Il “Topo” di marzo 2025
Bentornati su Lo Spazio Disney!
Il terzo mese del 2025 mi è scivolato tra le dita, insieme alla stagione invernale; settimane un po’ di stasi, per quanto mi ha riguardato, una sorta di attesa di un qualcosa che alla fine non si è avverata… pazienza. Ad altri livelli, la situazione internazionale è invece sempre in perenne movimento, ma mai in maniera positiva.
Insomma, un incipit primaverile non proprio entusiasmante, a mio avviso, rischiarato solo all’inizio dalla bella diretta streaming in ricordo di Francesco Gerbaldo, la cui memoria mi rasserena sempre, anche se per ovvi motivi in maniera malinconica.
In ogni caso, tra gli elementi positivi di questo marzo ci sono state anche diverse storie di Topolino: venite con me a vederle nel dettaglio 😉
Marzo 2025: le storie da Topolino
Le maschere – Atto terzo, di Andrea Malgeri (n. 3615), porta brillantemente a conclusione la storia impostata da Malgeri, su cui avevo già speso belle parole lo scorso mese per i primi due episodi.
C’è poco da aggiungere a quanto detto allora, perché l’ultima parte riconferma quanto di buono l’autore è riuscito a fare con questo intreccio: l’atto finale evolve coerentemente la trama in maniera lineare e non forzata, con un ottimo uso dei personaggi e archi narrativi solidi e compiuti.
Anche per quanto riguarda il disegno ribadisco le lodi per uno stile piacevolmente sobrio riguardo ai personaggi e dettagliato per oggetti e sfondi, in una gabbia sempre in movimento che apre spesso a vignette ampie e a quadruple d’effetto, in grado di restituire al lettore una Venezia magica e incantevole.
Area 15 – Newstreet Park, di Marco Nucci e Mattia Surroz (n. 3615), apre il terzetto di storie che celebrano i cinque anni di Area 15, festeggiamenti che hanno incluso anche una manciata di simpatiche one-page realizzate da Roberto Gagnor e Claudio Sciarrone, che per primi si erano occupati della serie.
Newstreet Park racchiude un po’ la quintessenza di quello che il progetto è stato e continua a rappresentare: centralità e proattività dei ragazzi, iniziative per la cittadinanza, l’impegno per fare qualcosa di buono e utile, la valorizzazione dei propri interessi in maniera non passiva.
Il cast funziona in maniera ormai rodata e la trama scorre assai bene, con la giusta dose di umorismo e feels ben dosati tra loro.
Nucci si riconferma perfettamente a suo agio in questo impianto narrativo e Surroz, dal canto suo, dimostra ancora una volta la perfetta sintonia con lo sceneggiatore, accompagnando i testi con disegni morbidi e carezzevoli davvero riusciti.
Idealmente la storia vorrebbe essere un incontro tra Area 15 e I misteri di Paperopoli, ma nei fatti c’è ben poco della seconda e per quanto mi riguarda va benissimo così!
Papersera News presenta: Area 15 – Sfida all’ultimo scoop, di Corrado Mastantuono (n. 3616), fonde invece in maniera più marcata il ciclo sul club dei ragazzi di Duckburg con un’altra serie bertaniana, cioè il revival del Papersera a cura di Corrado Mastantuono.

● RIGHE DEL DATASET
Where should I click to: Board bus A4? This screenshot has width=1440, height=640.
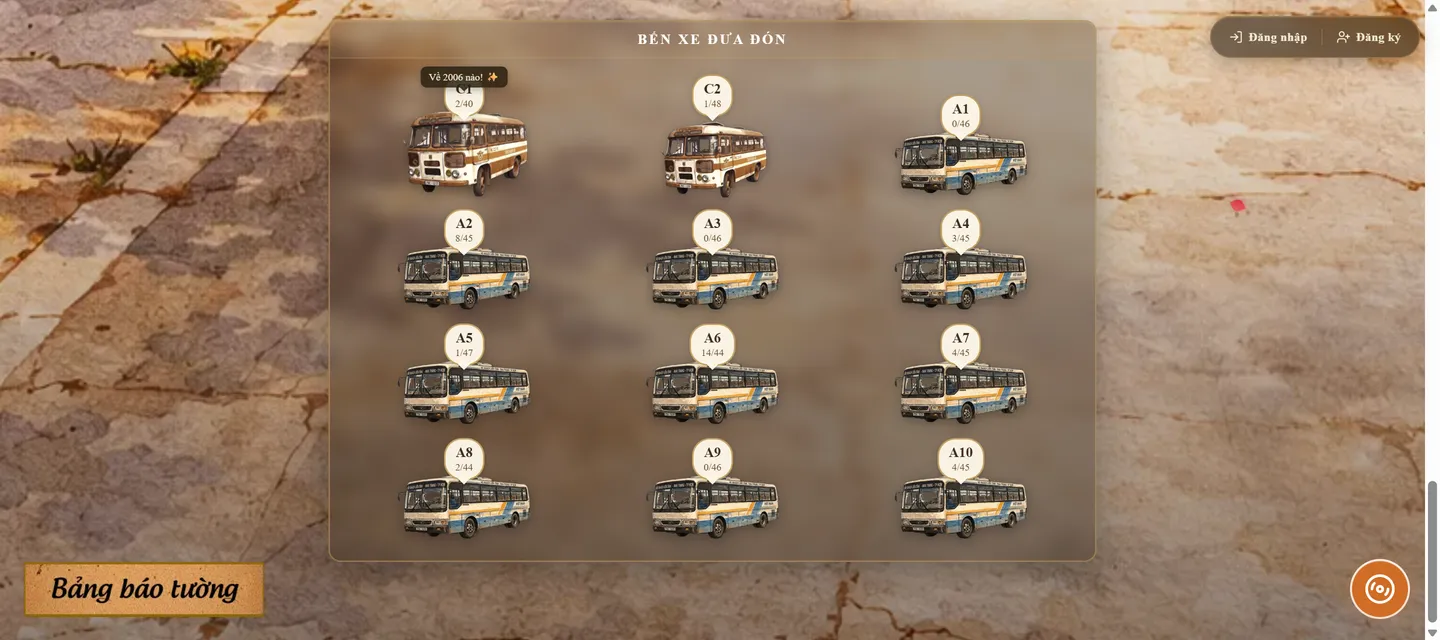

--

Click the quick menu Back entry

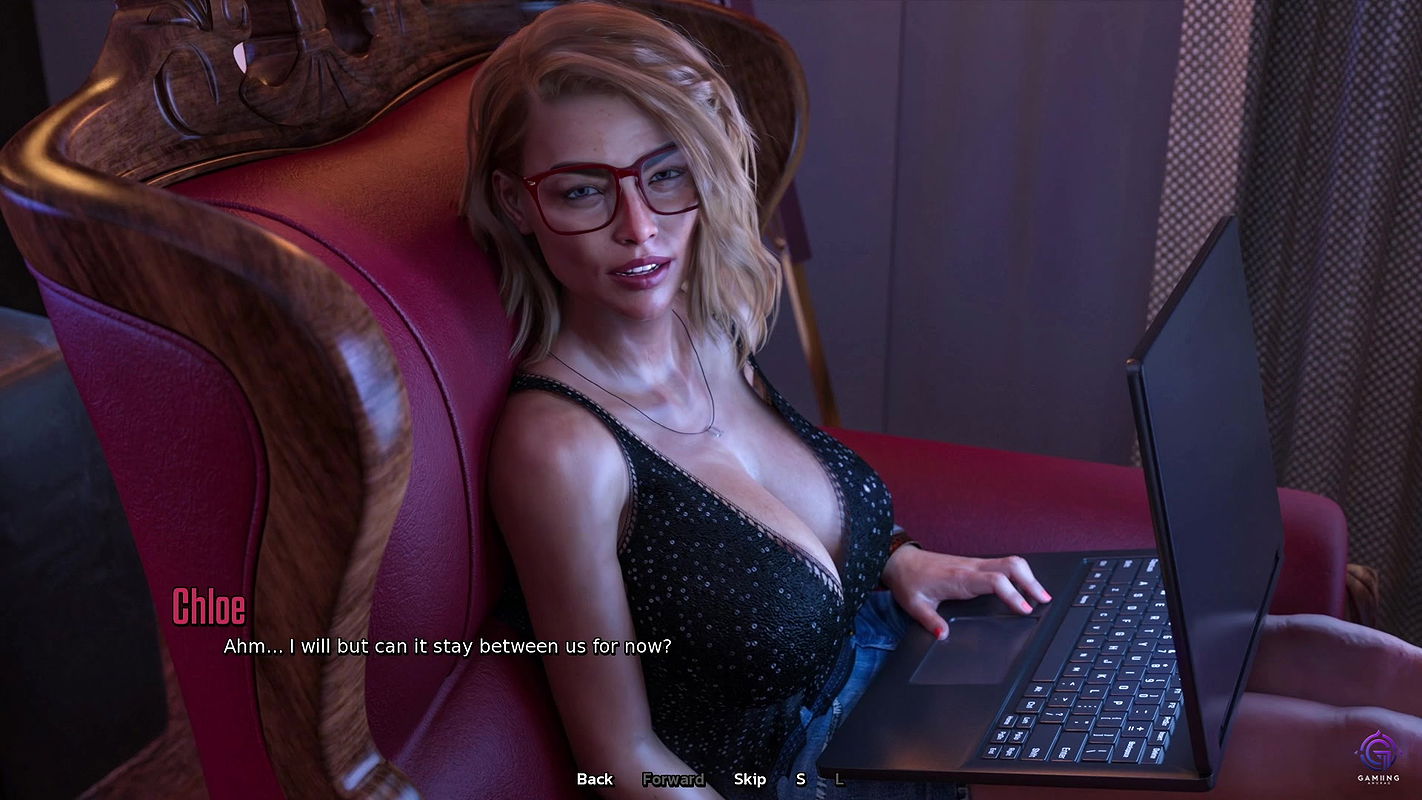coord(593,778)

● ISTRUZIONI OPERATIVE
• 1. Elenca tutti gli autori, sceneggiatori o disegnatori, a cui la recensione del Topolino di marzo 2025 attribuisce storie o one-page.
• 2. Procedi con la stesura della recensione del Topolino di marzo 2025, riprendendo subito dopo l'ultima frase riportata.

● RISPOSTE
• 1.
- Andrea Malgeri
- Marco Nucci
- Mattia Surroz
- Roberto Gagnor
- Claudio Sciarrone
- Corrado Mastantuono

• 2.
L’idea su cui l’autore gioca tutto è lo scontro generazionale tra i reporter Paperino e Paperoga e i ragazzini, giovani giornalisti in erba per la rivista della scuola.
È un buon approccio, simpatico e calzante viste le premesse, ma inevitabilmente sembra molto più una storia di Papersera News presenta che di Area 15: per cui, se dovessi valutarla nell’ambito delle celebrazioni per la ricorrenza, non potrei dire che la storia sia riuscita, mentre come avventura a sé stante mi ha intrattenuto e ha fatto il suo dovere.
Certo, il tema “adulti vs ragazzi” è sempre insidioso, ma il Masta riesce a non cadere (troppo) nei luoghi comuni del caso e ci regala anche un Paperino meschino e dispettoso come non si vedeva da tempo, il che non è male.
Ottimo anche Paperone nelle vesti di direttore/gran burattinaio, che nelle ultime vignette esprime anche un bel concetto proprio sul rapporto tra età e competenze differenti.
Plausi infine al disegno, sintetico e aggraziato come sempre.
Area 15 – In punta di Pennino, di Francesco Pelosi e Simona Capovilla (n. 3617), regge perfettamente il confronto con la Newstreet Park del “veterano” Nucci, il che non è poco per un esordiente come Pelosi.
Confesso che temevo di risultare di parte nel valutare la sua prima storia lunga, vista la conoscenza pregressa con la persona, ma il timore è stato spazzato via dalla bontà intrinseca del suo lavoro, che ha addirittura superato le aspettative.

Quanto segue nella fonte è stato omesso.